Extracted data:
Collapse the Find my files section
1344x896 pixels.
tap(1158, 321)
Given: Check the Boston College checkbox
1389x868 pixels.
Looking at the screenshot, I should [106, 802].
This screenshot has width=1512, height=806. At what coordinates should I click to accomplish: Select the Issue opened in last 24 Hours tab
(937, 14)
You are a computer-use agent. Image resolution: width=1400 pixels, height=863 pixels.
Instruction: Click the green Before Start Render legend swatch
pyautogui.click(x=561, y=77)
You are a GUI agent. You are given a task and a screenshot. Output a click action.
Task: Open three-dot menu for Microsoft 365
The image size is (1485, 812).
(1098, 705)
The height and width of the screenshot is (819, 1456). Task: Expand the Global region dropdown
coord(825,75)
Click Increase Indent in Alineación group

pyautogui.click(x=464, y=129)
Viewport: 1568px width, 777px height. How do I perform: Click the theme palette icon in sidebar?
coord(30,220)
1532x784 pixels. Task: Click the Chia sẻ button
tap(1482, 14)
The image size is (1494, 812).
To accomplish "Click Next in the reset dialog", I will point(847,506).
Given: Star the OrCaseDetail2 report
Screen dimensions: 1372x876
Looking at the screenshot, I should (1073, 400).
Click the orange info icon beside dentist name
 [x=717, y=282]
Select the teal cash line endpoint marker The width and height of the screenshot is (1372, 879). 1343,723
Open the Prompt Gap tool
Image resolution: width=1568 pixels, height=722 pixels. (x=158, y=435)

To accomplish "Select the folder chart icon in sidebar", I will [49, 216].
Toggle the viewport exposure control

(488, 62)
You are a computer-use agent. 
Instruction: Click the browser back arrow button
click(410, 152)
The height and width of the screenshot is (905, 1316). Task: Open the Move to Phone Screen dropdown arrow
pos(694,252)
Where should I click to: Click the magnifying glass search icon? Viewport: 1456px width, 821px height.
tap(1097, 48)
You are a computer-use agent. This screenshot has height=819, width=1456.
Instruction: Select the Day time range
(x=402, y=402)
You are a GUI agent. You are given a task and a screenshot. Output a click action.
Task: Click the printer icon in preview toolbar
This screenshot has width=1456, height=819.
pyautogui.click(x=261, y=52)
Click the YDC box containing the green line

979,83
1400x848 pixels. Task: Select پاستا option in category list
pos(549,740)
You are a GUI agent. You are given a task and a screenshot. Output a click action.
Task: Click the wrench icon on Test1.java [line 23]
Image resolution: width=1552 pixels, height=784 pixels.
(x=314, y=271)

Required work:
Copy the line containing "Task: Click the wrench" and every line after it, through the last line of the records. Include nothing else.

Written response:
Task: Click the wrench icon on Test1.java [line 23]
Image resolution: width=1552 pixels, height=784 pixels.
(x=314, y=271)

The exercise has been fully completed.